-- Brief --
Set down, exactly as they appear, the line containing "The image size is (780, 597)." and all subsequent lines through the end of the material below.

-- Input for this task --
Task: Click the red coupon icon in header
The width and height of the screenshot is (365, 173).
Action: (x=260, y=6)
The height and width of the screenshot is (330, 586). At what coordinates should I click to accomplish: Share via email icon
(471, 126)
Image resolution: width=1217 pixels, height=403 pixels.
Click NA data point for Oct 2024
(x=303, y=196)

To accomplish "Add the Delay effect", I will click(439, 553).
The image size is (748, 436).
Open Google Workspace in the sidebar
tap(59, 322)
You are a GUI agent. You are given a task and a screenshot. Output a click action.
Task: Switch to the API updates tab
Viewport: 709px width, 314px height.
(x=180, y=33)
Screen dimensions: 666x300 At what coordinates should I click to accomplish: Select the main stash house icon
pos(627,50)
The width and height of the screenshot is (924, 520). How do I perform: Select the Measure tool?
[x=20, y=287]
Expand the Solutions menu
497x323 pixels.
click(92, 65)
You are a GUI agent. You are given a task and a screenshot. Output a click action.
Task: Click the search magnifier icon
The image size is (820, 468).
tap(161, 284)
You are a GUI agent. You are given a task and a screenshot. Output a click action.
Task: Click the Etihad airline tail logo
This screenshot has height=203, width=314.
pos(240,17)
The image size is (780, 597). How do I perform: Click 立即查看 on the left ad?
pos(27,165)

-- Solution to the problem --
The image size is (780, 597). How do I perform: Click 立即查看 on the left ad?
pos(27,165)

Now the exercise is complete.